Love In A Blue Time

Charles Taylor reviews 'Love in a Blue Time' by Hanif Kureishi

Published November 19, 1997 8:00PM (EST)

Nobody can make you homesick for sleaze the way Hanif Kureishi can. Most of the characters in his fiction are first generation British or Asians recently transplanted to the U.K. The London they live in has almost nothing to do with tourist brochures or "Masterpiece Theatre." It's a dirty, smelly place, riven by racial tensions and the lack of money, dangerous and hard-hearted and almost impossibly vital.

Kureishi's last novel, "The Black Album," was the most affectionate description of the pop kaleidoscope of London life since Colin MacInnes' "Absolute Beginners." Would that his short stories had the same affection. Most of the tales in "Love in a Blue Time" seem cut from the same cloth as his screenplay for "Sammy and Rosie Get Laid." That is, cheaply ironic and far, far too satisfied with its own hip radicalism.

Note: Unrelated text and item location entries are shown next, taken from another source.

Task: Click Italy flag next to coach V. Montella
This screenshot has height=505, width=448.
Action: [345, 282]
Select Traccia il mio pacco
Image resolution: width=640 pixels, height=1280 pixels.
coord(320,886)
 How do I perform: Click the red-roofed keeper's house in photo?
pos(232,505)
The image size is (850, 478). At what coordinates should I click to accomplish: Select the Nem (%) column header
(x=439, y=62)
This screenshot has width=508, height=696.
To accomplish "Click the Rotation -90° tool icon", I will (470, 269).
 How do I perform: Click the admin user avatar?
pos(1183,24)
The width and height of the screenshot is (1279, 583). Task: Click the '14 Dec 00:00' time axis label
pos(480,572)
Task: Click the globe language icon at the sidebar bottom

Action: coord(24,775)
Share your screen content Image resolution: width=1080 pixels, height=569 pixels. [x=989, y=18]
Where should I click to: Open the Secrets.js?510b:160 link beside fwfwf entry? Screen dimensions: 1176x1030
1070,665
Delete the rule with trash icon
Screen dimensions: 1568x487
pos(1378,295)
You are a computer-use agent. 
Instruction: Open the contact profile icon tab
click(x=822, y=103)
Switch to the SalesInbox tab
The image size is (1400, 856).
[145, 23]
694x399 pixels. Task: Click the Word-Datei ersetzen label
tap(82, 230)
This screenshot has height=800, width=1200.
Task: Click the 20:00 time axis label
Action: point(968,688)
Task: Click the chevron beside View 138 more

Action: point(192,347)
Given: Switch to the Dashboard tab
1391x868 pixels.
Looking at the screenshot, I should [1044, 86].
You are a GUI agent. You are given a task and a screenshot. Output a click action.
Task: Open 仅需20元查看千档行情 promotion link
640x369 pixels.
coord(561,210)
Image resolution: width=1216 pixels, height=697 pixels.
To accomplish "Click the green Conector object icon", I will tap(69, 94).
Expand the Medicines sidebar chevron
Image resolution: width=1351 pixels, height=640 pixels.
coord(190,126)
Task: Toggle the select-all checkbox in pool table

"Love In a Blue Time" isn't good, but you wouldn't mistake it for the work of a bad writer. Perhaps it's Kureishi's affinity for pop music that gives his work it's up-to-the-moment feel, its ability to get at the essence of an era through its fashions and attitudes that can make the work of other current British writers seem to be moldering on the shelf. Even when scoring easy points, he can sum up those who prospered in the Thatcher '80s in one paragraph: "He had lived through an age when men and women with energy and ruthlessness but without much ability or persistence excelled. And even though most of them had gone under, their ignorance had confused Roy, making him wonder whether the things he had striven to learn, and thought of as 'culture,' were irrelevant. Everything was supposed to be the same: commercials, Beethoven's late quartets, pop records, shopfronts, Freud, multi-coloured hair. Greatness, comparison, value, depth: gone, gone, gone. Anything could give some pleasure; he saw that. But not everything provided the sustenance of a deeper understanding."

Unfortunately, those last two lines pretty much sum up this collection. These short stories bring out Kureishi's worst quality, the way he sometimes settles for reducing character to a matter of a few nasty brushstrokes. Kureishi is the kind of guy who needs to commit to the all-night party to work up a real feel for the scene. He's too talented to drop in just to let go with a couple of bitchy remarks.


By Charles Taylor

Charles Taylor is a columnist for the Newark Star-Ledger.